The Cornell University College of Veterinary Medicine (CVM) has recently welcomed many new faculty members to its academic departments, each one bringing a unique set of skills and experience that enriches the college. In this Q&A series, you'll get to know their interests, expertise and more.

This profile features Dr. Nicole Buote, associate professor of small animal surgery.

Dr. Nicole Buote, associate professor of small animal surgery.

What drew you to CVM?

I was so excited to teach and focus on clinical research. I love collaborating with other specialists and being able to move surgical treatments forward. I want to come up with new minimally invasive techniques to help pets and their families.

What is your clinical area of expertise?

Minimally invasive surgery (MIS) and interventional radiology (IR).
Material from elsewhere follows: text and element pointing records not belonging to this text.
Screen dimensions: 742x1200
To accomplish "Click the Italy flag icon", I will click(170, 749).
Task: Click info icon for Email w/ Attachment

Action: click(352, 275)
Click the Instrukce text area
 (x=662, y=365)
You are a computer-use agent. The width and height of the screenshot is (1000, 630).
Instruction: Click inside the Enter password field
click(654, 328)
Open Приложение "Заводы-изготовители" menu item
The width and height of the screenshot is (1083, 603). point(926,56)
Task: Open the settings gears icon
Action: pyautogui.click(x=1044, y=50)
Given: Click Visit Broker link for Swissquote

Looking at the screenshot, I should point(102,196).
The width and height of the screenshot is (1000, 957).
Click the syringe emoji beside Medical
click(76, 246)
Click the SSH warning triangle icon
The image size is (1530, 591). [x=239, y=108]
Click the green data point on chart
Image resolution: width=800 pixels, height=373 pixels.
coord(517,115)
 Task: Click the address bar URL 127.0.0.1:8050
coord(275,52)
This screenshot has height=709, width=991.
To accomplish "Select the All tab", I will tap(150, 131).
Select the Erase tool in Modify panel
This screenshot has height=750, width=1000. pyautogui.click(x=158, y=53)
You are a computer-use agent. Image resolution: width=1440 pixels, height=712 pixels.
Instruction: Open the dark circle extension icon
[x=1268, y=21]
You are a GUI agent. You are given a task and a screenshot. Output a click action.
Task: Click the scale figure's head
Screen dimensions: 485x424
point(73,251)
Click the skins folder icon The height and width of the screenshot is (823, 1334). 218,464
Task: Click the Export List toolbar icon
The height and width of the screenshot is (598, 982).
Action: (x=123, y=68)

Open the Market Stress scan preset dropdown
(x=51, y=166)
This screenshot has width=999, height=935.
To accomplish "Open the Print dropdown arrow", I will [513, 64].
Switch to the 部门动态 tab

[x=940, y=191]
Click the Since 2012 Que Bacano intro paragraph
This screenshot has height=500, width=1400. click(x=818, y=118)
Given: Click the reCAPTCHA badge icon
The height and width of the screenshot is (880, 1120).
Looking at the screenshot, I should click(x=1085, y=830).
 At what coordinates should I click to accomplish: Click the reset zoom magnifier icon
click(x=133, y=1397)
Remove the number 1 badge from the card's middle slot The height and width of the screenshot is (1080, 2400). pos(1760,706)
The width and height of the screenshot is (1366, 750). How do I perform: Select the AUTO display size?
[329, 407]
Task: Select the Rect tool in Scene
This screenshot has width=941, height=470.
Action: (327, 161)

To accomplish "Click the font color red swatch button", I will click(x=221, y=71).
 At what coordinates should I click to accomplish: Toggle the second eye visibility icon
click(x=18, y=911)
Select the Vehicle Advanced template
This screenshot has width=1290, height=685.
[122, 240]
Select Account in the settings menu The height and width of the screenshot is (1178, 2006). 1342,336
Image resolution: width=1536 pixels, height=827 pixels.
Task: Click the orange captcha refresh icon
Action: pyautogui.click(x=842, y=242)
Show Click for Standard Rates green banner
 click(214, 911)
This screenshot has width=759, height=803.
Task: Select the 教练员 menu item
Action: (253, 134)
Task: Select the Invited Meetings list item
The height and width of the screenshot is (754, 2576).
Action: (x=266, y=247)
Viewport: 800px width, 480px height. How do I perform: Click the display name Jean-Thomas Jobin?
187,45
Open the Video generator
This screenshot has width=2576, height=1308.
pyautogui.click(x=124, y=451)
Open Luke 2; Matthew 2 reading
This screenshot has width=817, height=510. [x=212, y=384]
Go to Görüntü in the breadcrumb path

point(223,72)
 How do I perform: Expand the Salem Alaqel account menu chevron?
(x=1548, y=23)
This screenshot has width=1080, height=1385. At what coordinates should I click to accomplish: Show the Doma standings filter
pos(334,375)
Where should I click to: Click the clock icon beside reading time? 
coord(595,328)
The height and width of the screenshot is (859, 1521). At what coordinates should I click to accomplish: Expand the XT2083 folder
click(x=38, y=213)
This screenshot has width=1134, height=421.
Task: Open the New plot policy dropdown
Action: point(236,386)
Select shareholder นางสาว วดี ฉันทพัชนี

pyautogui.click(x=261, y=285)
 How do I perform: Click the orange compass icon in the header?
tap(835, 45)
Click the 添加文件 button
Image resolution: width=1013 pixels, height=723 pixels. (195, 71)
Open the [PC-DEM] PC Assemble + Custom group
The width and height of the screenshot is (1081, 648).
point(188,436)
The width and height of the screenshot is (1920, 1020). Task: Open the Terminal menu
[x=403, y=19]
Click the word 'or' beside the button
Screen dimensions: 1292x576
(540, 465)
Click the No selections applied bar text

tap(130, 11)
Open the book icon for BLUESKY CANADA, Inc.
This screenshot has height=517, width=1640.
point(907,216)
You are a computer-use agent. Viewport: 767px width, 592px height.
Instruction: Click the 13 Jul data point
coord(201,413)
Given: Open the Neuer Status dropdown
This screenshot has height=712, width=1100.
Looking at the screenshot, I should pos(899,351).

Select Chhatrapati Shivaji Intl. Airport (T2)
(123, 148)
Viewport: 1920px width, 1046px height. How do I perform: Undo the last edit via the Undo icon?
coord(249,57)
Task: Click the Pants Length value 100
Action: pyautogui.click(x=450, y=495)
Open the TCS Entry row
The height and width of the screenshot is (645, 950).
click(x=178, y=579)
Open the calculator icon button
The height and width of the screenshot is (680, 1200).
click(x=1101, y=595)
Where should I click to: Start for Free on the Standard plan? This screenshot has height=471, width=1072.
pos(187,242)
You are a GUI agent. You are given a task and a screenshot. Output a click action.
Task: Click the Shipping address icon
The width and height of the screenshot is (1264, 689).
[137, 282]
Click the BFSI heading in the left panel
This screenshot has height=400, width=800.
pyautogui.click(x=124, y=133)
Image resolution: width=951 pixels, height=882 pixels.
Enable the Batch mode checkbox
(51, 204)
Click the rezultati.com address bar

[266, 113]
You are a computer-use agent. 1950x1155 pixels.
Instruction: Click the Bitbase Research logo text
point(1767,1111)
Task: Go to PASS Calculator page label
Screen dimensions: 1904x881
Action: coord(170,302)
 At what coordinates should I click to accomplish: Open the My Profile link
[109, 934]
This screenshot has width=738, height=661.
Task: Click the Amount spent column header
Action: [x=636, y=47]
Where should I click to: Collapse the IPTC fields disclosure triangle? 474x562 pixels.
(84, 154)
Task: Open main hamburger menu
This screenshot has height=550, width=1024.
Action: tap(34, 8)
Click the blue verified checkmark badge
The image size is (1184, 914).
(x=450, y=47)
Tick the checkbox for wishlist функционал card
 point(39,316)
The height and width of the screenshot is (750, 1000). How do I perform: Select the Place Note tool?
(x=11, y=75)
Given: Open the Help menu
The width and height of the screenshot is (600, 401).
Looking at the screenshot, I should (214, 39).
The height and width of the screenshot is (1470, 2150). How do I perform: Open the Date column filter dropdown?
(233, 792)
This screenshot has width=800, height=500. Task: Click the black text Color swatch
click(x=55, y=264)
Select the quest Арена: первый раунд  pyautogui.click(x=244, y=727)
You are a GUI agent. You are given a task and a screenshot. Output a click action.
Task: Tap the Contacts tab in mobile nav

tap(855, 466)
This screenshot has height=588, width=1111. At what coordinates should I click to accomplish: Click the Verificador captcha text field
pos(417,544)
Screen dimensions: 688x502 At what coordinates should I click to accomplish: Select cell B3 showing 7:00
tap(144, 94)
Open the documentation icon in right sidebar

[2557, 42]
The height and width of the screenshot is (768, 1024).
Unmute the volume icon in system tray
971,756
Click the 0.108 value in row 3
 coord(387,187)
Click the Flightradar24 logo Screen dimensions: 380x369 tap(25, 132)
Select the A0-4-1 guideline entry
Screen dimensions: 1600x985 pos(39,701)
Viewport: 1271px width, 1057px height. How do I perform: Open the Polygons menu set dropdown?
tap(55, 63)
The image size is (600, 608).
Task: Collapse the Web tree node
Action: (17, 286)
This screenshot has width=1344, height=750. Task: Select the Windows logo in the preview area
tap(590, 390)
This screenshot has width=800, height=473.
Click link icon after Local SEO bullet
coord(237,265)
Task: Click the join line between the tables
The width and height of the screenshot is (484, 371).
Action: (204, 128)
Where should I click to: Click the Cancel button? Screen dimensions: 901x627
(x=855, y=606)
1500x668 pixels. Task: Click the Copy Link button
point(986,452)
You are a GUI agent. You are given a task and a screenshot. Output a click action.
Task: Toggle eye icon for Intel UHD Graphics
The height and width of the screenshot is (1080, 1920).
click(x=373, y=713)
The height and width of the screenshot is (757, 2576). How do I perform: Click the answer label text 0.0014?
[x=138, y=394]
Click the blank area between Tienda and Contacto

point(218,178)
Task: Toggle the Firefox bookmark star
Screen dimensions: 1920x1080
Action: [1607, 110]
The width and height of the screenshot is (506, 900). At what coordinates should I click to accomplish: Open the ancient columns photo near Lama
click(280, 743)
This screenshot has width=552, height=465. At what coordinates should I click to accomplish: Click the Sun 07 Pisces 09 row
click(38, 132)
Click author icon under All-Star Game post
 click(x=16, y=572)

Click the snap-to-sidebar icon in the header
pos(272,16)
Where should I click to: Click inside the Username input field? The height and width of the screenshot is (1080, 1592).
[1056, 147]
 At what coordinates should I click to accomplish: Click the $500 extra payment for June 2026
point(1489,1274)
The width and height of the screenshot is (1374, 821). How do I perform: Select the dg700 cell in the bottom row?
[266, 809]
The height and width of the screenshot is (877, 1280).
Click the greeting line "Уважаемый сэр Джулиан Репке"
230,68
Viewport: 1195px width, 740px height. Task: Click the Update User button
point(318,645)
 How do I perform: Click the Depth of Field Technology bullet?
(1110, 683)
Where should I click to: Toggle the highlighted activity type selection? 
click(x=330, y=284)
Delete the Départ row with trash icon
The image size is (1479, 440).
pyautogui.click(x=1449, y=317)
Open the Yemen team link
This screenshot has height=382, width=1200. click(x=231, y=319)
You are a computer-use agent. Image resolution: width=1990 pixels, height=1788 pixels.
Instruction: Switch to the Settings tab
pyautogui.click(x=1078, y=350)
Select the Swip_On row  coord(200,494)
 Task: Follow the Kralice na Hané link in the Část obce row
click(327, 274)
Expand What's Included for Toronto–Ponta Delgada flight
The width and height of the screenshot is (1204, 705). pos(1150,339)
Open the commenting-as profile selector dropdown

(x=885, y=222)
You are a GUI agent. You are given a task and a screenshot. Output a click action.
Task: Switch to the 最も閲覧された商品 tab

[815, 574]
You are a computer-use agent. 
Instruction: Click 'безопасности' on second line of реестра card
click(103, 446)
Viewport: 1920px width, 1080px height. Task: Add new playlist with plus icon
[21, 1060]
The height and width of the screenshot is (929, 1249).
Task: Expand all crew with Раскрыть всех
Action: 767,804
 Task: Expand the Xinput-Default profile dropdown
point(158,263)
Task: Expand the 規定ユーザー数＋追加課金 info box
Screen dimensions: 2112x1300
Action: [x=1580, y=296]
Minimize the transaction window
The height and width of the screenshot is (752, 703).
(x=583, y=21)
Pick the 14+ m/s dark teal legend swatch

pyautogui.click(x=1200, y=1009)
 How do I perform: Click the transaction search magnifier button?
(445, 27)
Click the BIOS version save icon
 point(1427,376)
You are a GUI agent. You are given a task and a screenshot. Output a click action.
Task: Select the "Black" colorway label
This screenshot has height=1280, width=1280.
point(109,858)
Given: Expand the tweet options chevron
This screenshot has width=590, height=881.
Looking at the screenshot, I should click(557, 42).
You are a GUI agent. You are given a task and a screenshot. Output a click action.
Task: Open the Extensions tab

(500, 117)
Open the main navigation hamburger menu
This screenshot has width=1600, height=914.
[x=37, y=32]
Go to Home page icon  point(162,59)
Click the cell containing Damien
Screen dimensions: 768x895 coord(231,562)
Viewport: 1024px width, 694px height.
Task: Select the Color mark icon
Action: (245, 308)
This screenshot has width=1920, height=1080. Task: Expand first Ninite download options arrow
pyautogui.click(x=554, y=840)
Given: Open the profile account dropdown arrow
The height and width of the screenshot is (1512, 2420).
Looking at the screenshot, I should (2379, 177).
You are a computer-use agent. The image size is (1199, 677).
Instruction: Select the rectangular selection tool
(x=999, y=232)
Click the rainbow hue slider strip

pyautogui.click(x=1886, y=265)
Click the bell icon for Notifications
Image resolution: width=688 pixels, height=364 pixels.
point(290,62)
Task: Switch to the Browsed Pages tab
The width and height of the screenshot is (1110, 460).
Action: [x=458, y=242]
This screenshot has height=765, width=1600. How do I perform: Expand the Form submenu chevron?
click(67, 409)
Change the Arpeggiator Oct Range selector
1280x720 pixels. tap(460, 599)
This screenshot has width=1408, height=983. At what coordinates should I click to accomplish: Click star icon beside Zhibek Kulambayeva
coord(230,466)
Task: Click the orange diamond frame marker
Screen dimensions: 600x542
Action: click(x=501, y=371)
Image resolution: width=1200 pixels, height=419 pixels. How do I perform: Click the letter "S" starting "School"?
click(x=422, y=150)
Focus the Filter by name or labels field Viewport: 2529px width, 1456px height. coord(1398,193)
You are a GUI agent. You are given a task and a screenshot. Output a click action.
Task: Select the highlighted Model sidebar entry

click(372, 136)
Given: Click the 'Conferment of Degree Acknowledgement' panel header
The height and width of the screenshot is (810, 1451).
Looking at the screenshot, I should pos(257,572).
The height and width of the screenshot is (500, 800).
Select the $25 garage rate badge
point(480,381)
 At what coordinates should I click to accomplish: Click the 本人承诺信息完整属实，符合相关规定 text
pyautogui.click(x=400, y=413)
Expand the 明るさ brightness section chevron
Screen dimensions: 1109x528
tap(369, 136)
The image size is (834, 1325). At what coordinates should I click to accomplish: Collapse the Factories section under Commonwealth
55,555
What drew you into this area?

I love learning new techniques, and this is an ever-growing field in veterinary medicine. I feel like I can do so much good by decreasing the pain and increasing the efficiency of our surgeries with minimally invasive techniques and IR.

What past professional work are you most proud of?

I’m most proud of the fact that I was able to continue to lecture and publish as a private practice clinician. It is very difficult to make the time to write and lecture when you work in private practice, and still be a successful clinician, wife and mom.

What about your clinical work are you most excited about?

I’m most excited about continuing my work in IR and MIS. I am focusing on moving our MIS capabilities past cholecystectomy and laparoscopy. I really want to offer every dog and cat a minimally invasive surgery for whatever their problem.

What impacts or applications do you hope to see your work have?

I am hoping that my work on robotics will help our students with surgical skills, our patients and clients with less invasive more effective surgeries and human patients by us creating new technologies for different procedures. We have the opportunity to improve pediatric surgery and create new robotic equipment for all procedures.

What clinical questions are you looking to answer next?

Surgical robotics: I want to see if we can harness surgical robots for veterinary patients and beyond. Can we come up with new equipment that is more versatile and more cost effective?

What’s something most people don’t know about you?

I lived in Japan for three years when I was in elementary school and loved it. Being in a different culture allows you to learn so much!

What’s the best part of being a clinician?

Seeing the work that you do actually make a clinical difference. When I see a technique I’ve created or chosen, help a patient and the students and house officers see that difference, I feel great.

What’s the most challenging part?

Work-life balance. It is very hard for me to put my work away.

What are the benefits of working at CVM? At Cornell?

I love the people here. Everyone really seems to want their colleagues to succeed. I love the access to specialists and to the medical school.

This Q&A also appeared on the College of Veterinary Medicine website.